(GIVEN INSTRUCTION 1)
Reproduce the lines of the listing from the line with "Task: Open the table of contents list" to the line with "(x=956, y=342)", both included.

(PAGE)
○ ○ ○ ○

It was only a coincidence that Bloomberg Business Week decided to update its readers on the saga of Magnetar in its Halloween (October 28 - November 3, 2013) edition, but the story should serve as a warning to every city that wants to unload its foreclosed properties at a discount to wealthy investors. And given Magnetar's sleazy history with Chicago Mayor Rahm Emanuel, the warning should echo from Ohio, where Magnetar is about to force cuts on a small school district, all the way to Chicago, where Mayor One Percent is a prime enabler of Magnetar's reincarnation.

Chicago Mayor Rahm Emanuel. Before the 2008 financial crisis, Magnetar poured money into Rahm Emanuel's favorite funds. After the crisis began and the original dust settled, the public discovered that Magnetar's bedge fund operations had helped create the crisis by creating the "instruments" -- such as collateralized debt obligations (CDOs) -- that pushed financial institutions over the cliff by defrauding investors. Since then, numerous financial institutions have paid fines (most recently, the largest in history by J.P. Morgan Chase) because of the frauds involved.

Magnetar didn't suffer from the crisis, like millions of working class and middle class people did. But it did lay low for awhile.

Now Magnetar is back, buying foreclosed properties in large numbers, then turning around and using its considerable legal power to try and reduce the property taxes on those properties. Like the CDOs that Magnetar used to make money and defraud the rest of us before 2008, this version of capitalism is completely legal. Magnetar recently purchased 1,500 homes in one Ohio town, Huber Heights, as a "rental investment." But the real reason seems to be that when Magnetar declares that it is going to rent what were once homes, it can flip its property taxes, reducing them by as much as 50 percent.

○ ○ ○ ○

(ENTRIES PROVIDED)
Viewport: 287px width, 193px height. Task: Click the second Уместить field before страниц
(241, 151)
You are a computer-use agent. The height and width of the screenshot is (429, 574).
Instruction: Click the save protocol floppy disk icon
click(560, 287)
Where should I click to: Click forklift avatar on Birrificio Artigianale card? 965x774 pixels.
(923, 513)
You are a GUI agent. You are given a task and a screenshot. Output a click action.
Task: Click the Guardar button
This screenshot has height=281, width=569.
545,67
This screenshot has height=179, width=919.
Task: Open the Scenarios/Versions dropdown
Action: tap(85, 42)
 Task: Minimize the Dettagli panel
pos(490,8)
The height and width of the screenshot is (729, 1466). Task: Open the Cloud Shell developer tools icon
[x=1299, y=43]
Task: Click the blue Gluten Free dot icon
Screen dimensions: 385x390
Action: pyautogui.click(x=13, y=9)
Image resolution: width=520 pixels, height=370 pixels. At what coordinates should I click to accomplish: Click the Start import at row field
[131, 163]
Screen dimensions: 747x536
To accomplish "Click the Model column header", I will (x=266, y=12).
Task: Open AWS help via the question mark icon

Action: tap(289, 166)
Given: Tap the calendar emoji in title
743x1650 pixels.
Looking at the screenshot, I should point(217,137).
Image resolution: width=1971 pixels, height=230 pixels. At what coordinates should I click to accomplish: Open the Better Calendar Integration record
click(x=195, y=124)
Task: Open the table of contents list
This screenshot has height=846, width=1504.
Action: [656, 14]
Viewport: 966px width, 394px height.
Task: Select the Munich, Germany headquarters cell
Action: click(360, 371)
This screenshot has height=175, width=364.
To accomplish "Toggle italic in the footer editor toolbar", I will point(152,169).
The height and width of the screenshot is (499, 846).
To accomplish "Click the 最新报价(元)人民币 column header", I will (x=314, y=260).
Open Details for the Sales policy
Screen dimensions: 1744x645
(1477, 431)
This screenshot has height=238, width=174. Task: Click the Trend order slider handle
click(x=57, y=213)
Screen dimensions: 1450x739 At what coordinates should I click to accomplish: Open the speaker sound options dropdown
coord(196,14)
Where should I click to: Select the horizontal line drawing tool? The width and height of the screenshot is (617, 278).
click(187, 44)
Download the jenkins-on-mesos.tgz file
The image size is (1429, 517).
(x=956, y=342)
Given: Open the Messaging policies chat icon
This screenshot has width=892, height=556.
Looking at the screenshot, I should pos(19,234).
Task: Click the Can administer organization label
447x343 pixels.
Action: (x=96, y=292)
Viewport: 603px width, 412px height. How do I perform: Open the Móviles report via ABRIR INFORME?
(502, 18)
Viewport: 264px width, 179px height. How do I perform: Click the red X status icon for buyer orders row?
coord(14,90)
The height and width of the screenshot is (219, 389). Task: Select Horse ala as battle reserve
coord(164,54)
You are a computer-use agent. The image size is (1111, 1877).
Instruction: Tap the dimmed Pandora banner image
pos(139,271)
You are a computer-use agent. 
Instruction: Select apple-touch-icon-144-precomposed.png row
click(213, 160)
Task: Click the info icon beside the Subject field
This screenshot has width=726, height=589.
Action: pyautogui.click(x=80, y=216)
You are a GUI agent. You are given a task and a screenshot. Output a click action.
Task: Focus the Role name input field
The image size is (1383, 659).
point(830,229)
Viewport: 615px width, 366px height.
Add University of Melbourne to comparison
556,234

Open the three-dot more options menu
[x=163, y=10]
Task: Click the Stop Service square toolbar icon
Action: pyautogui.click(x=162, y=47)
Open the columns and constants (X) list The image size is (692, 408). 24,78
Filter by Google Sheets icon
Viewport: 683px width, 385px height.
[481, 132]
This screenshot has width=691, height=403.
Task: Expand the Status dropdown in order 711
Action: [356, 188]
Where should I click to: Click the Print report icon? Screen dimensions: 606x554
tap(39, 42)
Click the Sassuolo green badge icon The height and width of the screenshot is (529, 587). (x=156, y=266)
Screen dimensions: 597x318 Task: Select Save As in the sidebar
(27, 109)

○ ○ ○ ○

(GIVEN INSTRUCTION 2)
In the Magnetar article, copy the passage from "Chicago Mayor Rahm Emanuel." to "low for awhile.", substituting "Magnetar Capital" for every "Magnetar".

(WORKED ANSWER 1)
Task: Open the table of contents list
This screenshot has height=846, width=1504.
Action: [656, 14]
Viewport: 966px width, 394px height.
Task: Select the Munich, Germany headquarters cell
Action: click(360, 371)
This screenshot has height=175, width=364.
To accomplish "Toggle italic in the footer editor toolbar", I will point(152,169).
The height and width of the screenshot is (499, 846).
To accomplish "Click the 最新报价(元)人民币 column header", I will (x=314, y=260).
Open Details for the Sales policy
Screen dimensions: 1744x645
(1477, 431)
This screenshot has height=238, width=174. Task: Click the Trend order slider handle
click(x=57, y=213)
Screen dimensions: 1450x739 At what coordinates should I click to accomplish: Open the speaker sound options dropdown
coord(196,14)
Where should I click to: Select the horizontal line drawing tool? The width and height of the screenshot is (617, 278).
click(187, 44)
Download the jenkins-on-mesos.tgz file
The image size is (1429, 517).
(x=956, y=342)

(WORKED ANSWER 2)
Chicago Mayor Rahm Emanuel. Before the 2008 financial crisis, Magnetar Capital poured money into Rahm Emanuel's favorite funds. After the crisis began and the original dust settled, the public discovered that Magnetar Capital's bedge fund operations had helped create the crisis by creating the "instruments" -- such as collateralized debt obligations (CDOs) -- that pushed financial institutions over the cliff by defrauding investors. Since then, numerous financial institutions have paid fines (most recently, the largest in history by J.P. Morgan Chase) because of the frauds involved.

Magnetar Capital didn't suffer from the crisis, like millions of working class and middle class people did. But it did lay low for awhile.